Businesses change and adjust over time. Sometimes we know a section of our business is not our core business and could be managed in-house or through outsourcing. There are other times the function may become irrelevant in the market (i.e. dvds in the age of streaming) and be sold or closed in the future. Compartmentalizing these business aspects may be helpful.
If they are integrated into your other core operations it will become increasingly complex to untangle as the business adjust course. There is a fundamental difference between having these non-core operations responsive to business needs and integrating them fully.
This means they have management that works within a particular cost center that nearly functions as a separate entity except for at the very top of the organization. It is the creation of an intentional silo so that decision making and expenses are different from the rest of the organization.
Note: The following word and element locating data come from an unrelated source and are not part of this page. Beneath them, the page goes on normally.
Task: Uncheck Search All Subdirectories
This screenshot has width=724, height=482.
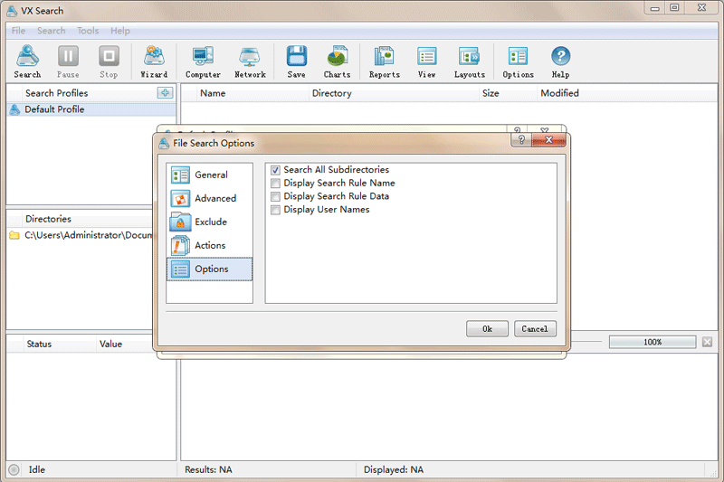Action: coord(276,170)
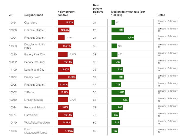
Task: Sort by Neighborhood column header
Action: point(34,15)
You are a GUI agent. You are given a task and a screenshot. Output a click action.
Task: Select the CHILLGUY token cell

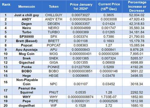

Sometimes it is helpful to bill different departments so that there is an expense associated with the transaction. The entity pays rent and has profits and expenses that help to ensure that it is cost effective for the business. If expenses get too much outsource, if they become cheap it is possible to add business from outside sources.
One can determine these rates by determining what it would cost to have these services offered from the outside of the organization. Essentially, you are out sourcing your business to yourself.
Compartmentalization has the advantage of easy breaking off of the business while putting the mindset in place what the "core" business is. Financially and legally you are preparing to separate except you are not forced to do this. The level of separate will depend on the current state of affairs and can be furthered as the core business changes. As an additional bonus the "core" business concept will stick in the minds of workers leading to greater focus.